The rollout of third-generation (3G) mobile phone networks in the UK may be hampered by public protests against mobile masts, as Parliament considers a proposal that could make it harder for operators to get planning permission for 3G base stations.
The second reading of the Telecommunications Transmitters (restrictions on planning applications) Bill will be heard at the House of Commons on Friday afternoon. Frank Field, the MP bringing the bill, says it is an attempt to stop mobile phone companies repeatedly making applications for planning permission, to build new base stations or add to existing ones, even after earlier applications have been rejected.
If accepted by Parliament, the legislation would give local authority planning departments the power to refuse to accept applications on sites where they have recently rejected applications.
"At present mobile phone companies, with their vast resources, can come back to the table time and time again and wage a war of attrition against the local authority. My Bill aims to introduce some sense into this and balance residents' rights against commercial interests. Even if the Bill does not become law immediately, the issue is on the agenda and reform is a matter of time," said Field in a recent newspaper column.

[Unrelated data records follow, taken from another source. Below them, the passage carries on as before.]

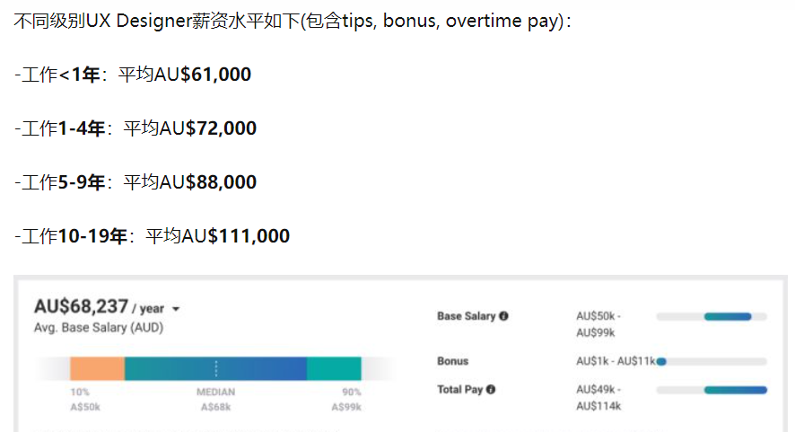Click the Bonus row label
This screenshot has width=795, height=432.
[453, 361]
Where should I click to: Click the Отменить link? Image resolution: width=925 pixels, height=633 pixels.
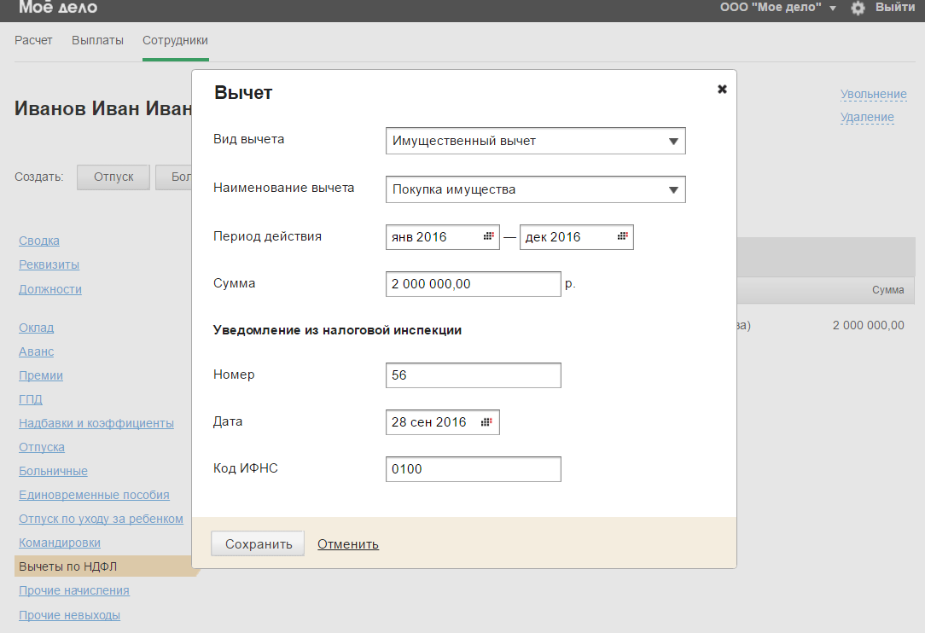(x=348, y=544)
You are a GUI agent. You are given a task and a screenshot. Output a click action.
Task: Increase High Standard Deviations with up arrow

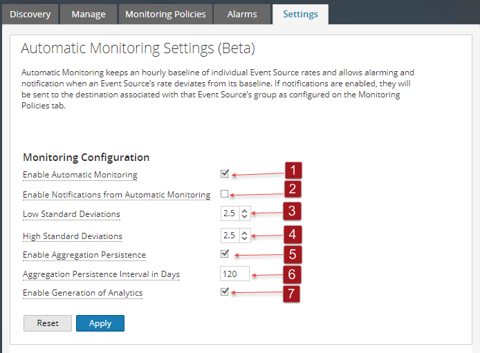tap(244, 232)
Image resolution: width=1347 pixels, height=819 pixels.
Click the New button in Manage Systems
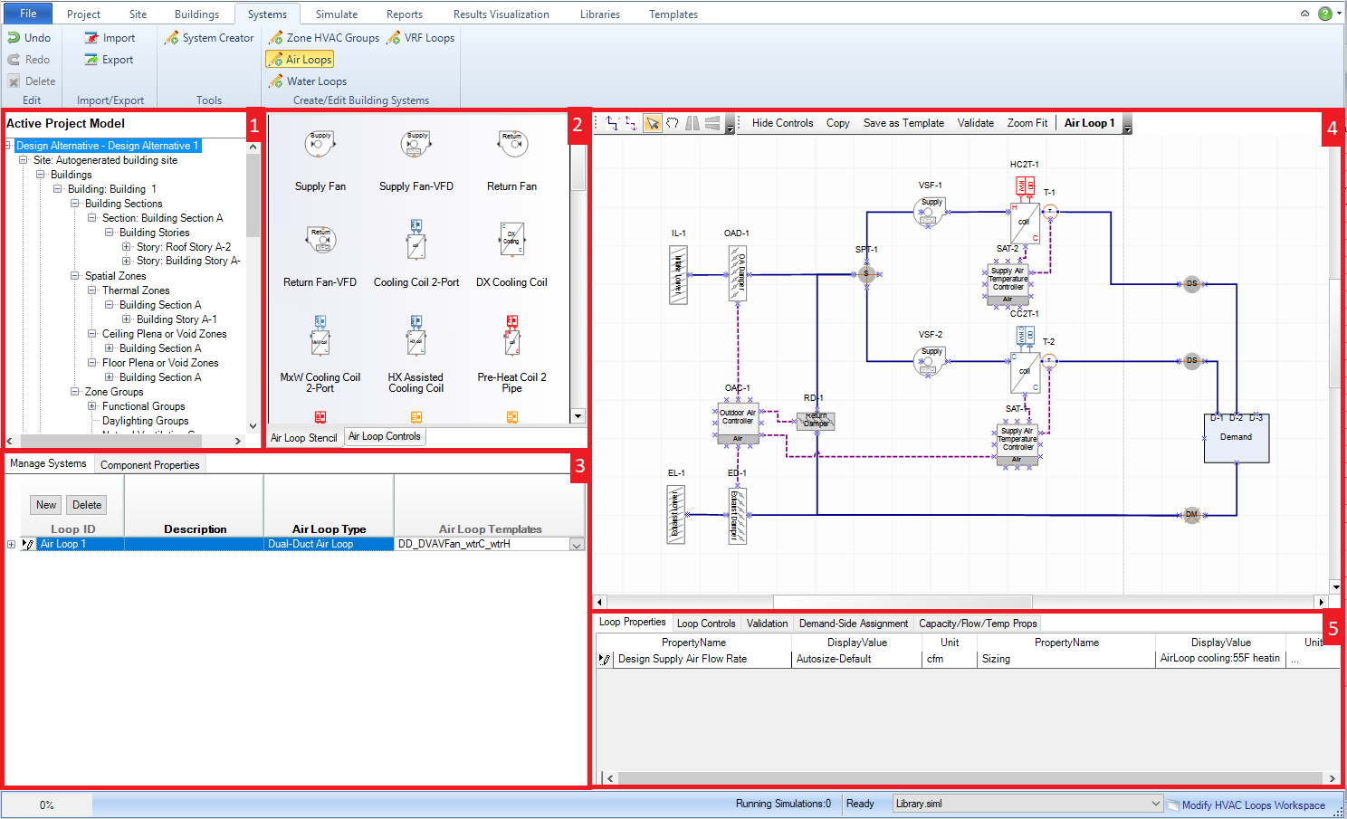[46, 505]
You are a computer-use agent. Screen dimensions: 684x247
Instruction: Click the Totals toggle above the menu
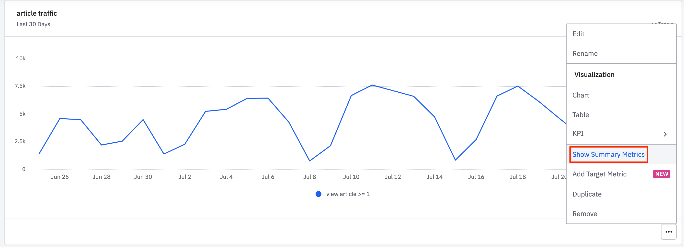(662, 24)
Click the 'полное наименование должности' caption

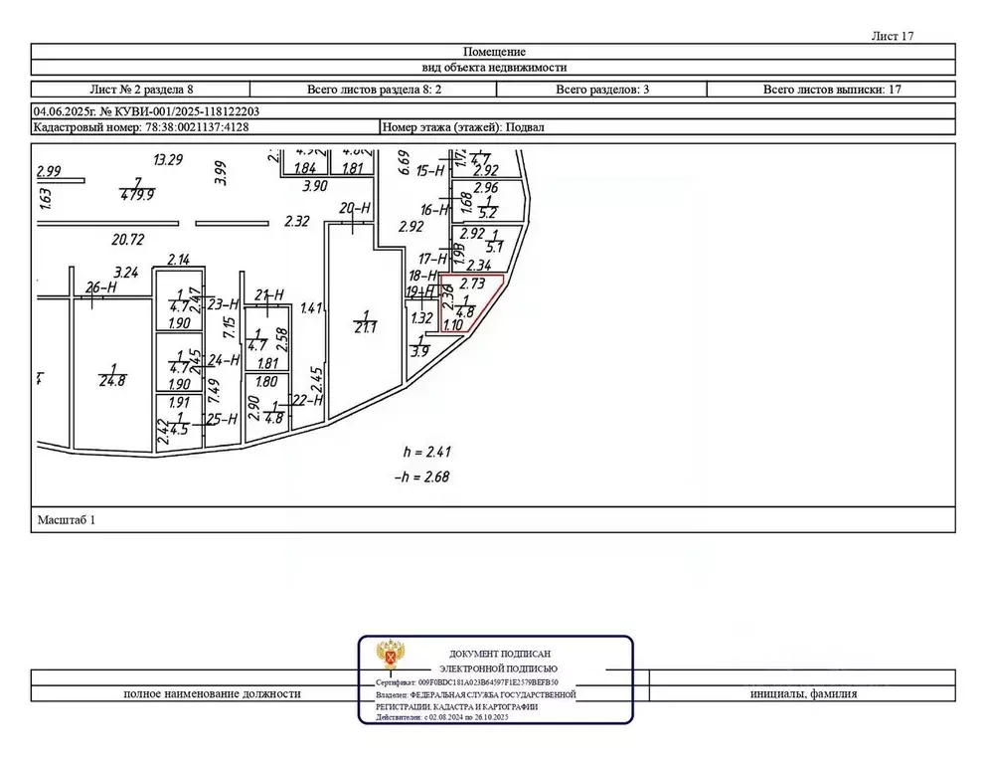click(x=212, y=694)
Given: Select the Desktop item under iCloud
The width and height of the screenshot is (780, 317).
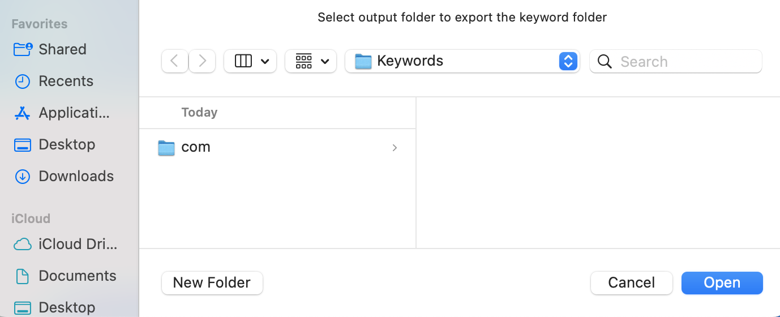Looking at the screenshot, I should coord(66,307).
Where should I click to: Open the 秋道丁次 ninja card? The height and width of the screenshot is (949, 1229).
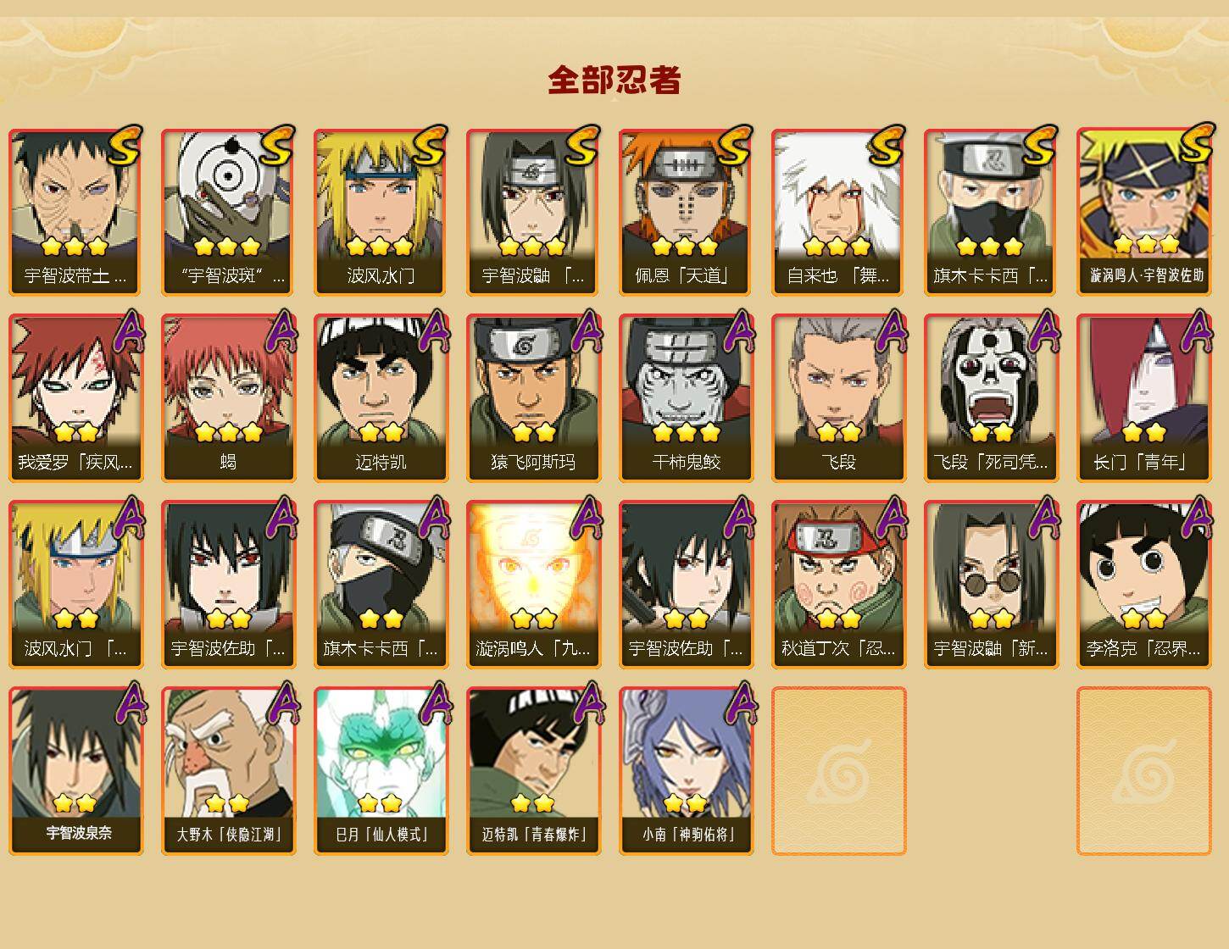point(839,585)
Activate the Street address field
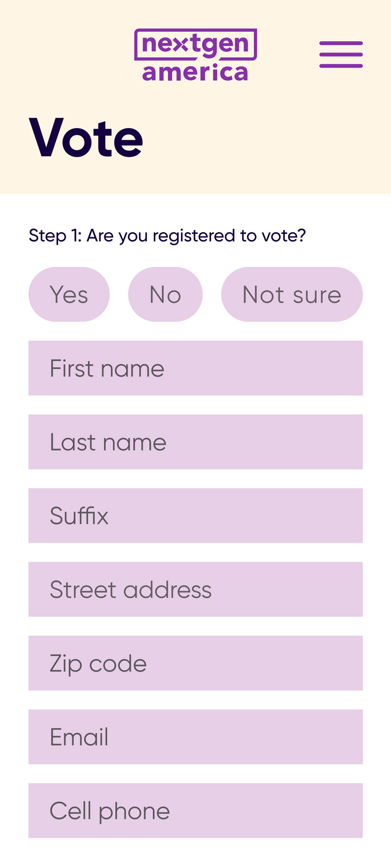This screenshot has height=851, width=391. (x=196, y=590)
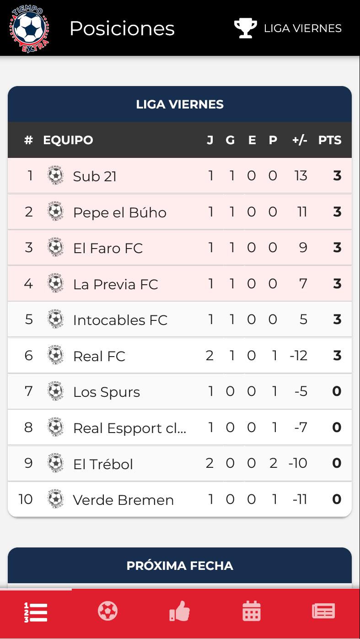360x639 pixels.
Task: Tap the Verde Bremen team crest icon
Action: click(x=55, y=499)
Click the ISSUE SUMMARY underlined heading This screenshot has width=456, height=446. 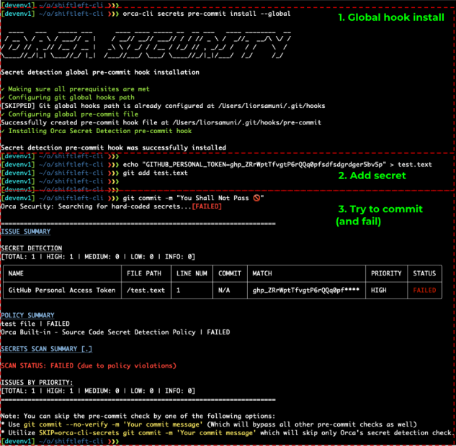(x=25, y=232)
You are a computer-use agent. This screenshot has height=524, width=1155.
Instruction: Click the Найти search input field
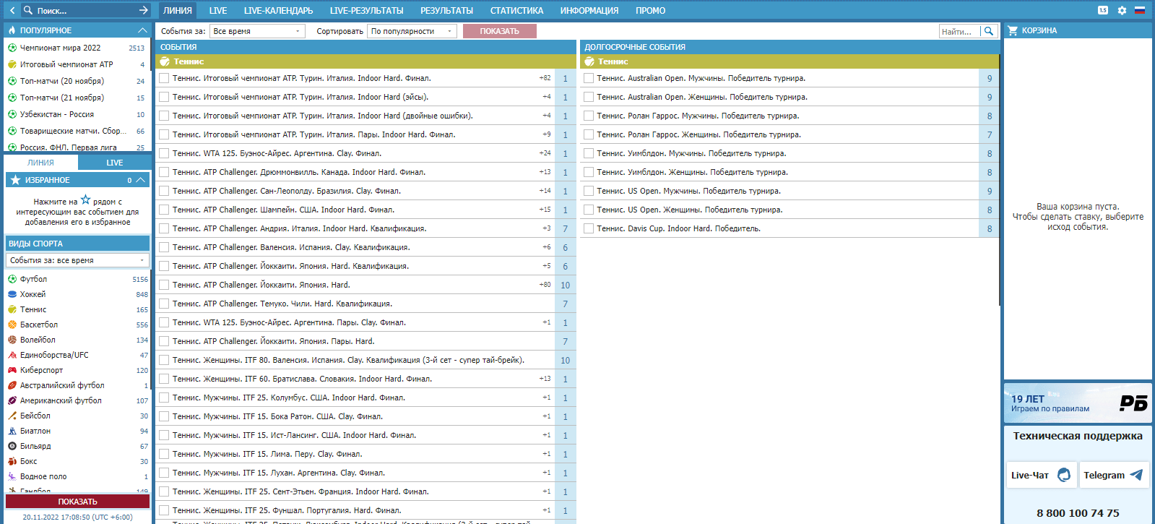[959, 31]
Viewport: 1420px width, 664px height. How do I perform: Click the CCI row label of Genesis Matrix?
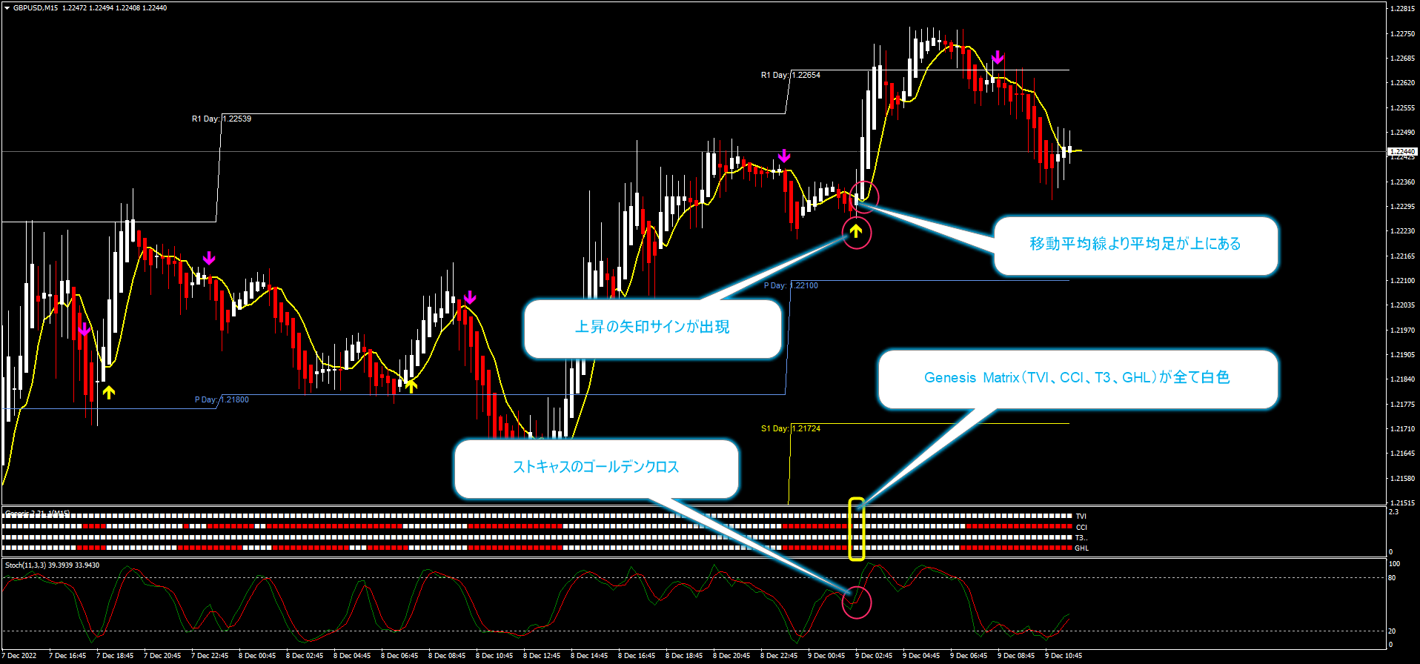[1081, 528]
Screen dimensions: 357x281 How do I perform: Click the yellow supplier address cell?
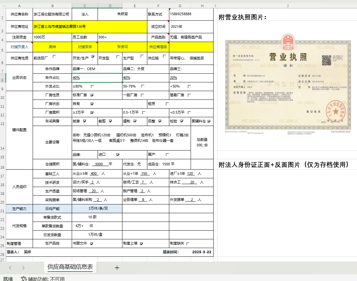point(90,27)
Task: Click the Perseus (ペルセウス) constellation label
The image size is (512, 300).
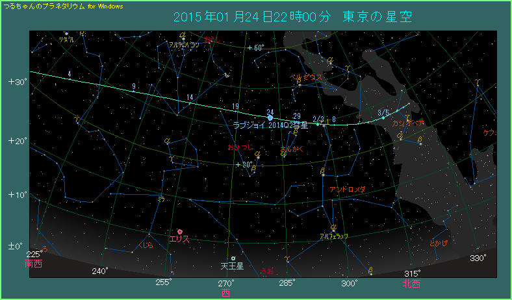Action: pyautogui.click(x=305, y=77)
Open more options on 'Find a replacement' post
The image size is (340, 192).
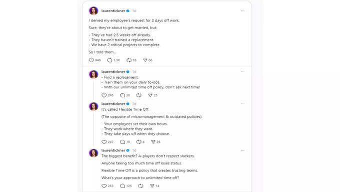pyautogui.click(x=243, y=72)
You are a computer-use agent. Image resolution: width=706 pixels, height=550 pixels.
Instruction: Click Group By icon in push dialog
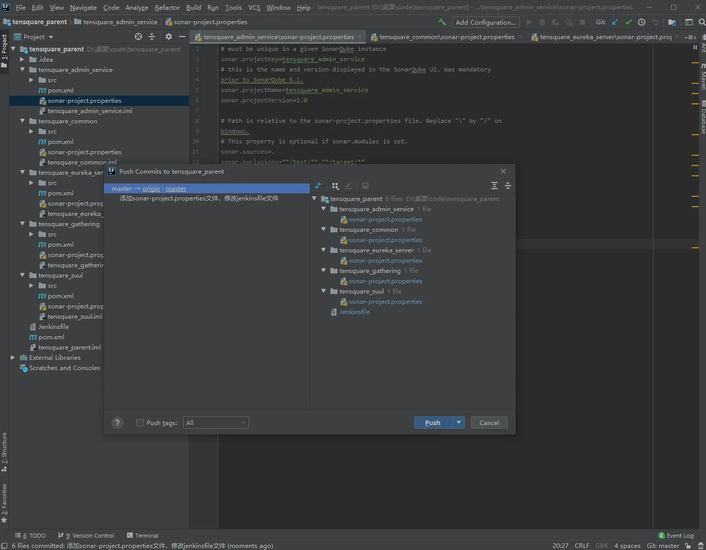(336, 186)
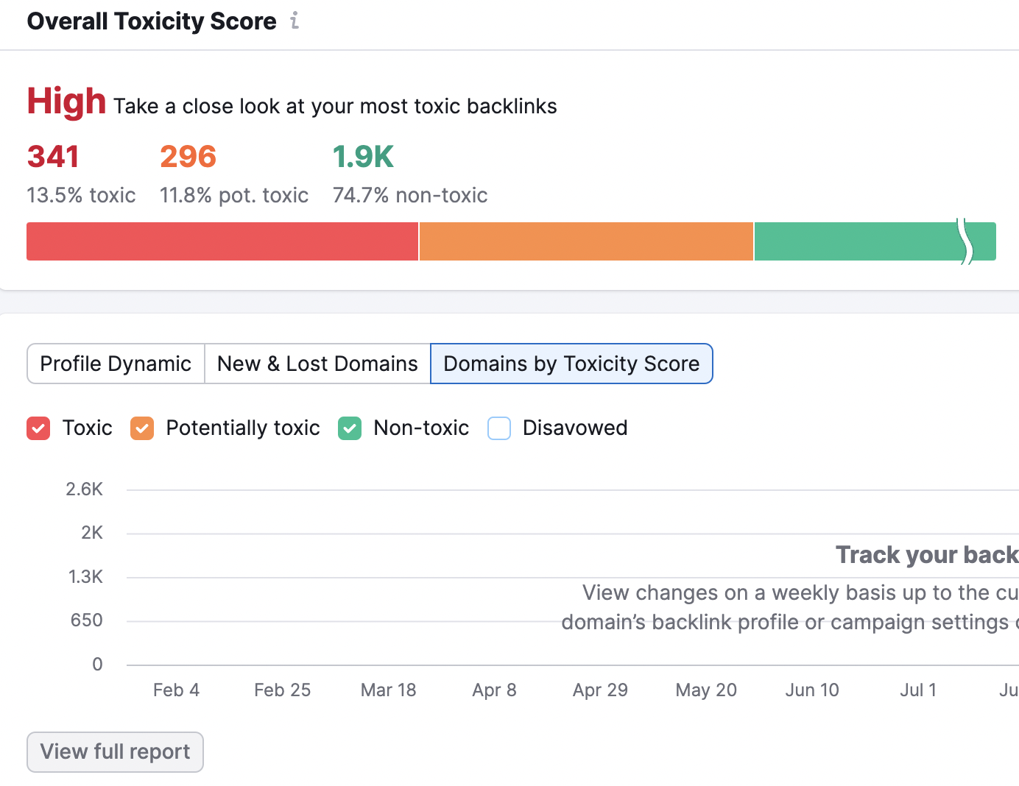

The bill would allow planning departments to refuse an application for a mast if "two similar applications have been made within the past three years." Once an application has been rejected, mobile firms would then not be able to submit a similar application for another five years.
Field's private member's bill comes at a time when network operators are putting in planning applications for the extra masts they will need to run 3G networks, and this explosion of applications has been met with protests in some parts of Britain.
Hutchison 3G, a newcomer to the UK's mobile market, is reported to have met opposition to its plans to install a 3G base station in Bexley Village. Local residents object to the plan, partly because the telephone exchange that Hutchison 3G wants to put its equipment on already holds two other base stations already -- belonging to Orange and O2 (formerly BT Cellnet).
Local residents are expected to urge Bexley's planning control committee to reject the plan.
A Hutchison 3G spokesman told ZDNet UK News that the mobile firm was keen to consult with local communities when deciding where to position new masts. He also said that Hutchison 3G was committed to a policy of sharing sites with other mobile operators where possible.
"Members of the public do have concerns, and we always want to hear and address them. That's why we have eight people on our staff who are dedicated to working with and consulting local councils," explained the spokesman.
Analysts expect that up to 35,000 new masts will be needed for 3G so Field's bill, if enacted, could impede the efforts of mobile firms to roll out their 3G networks across Britain.
According to Hutchison 3G, their rollout plans aren't being hampered yet. "In general terms our rollout, both in terms of shared and new sites, is running on target," said the Hutchison 3G spokesman.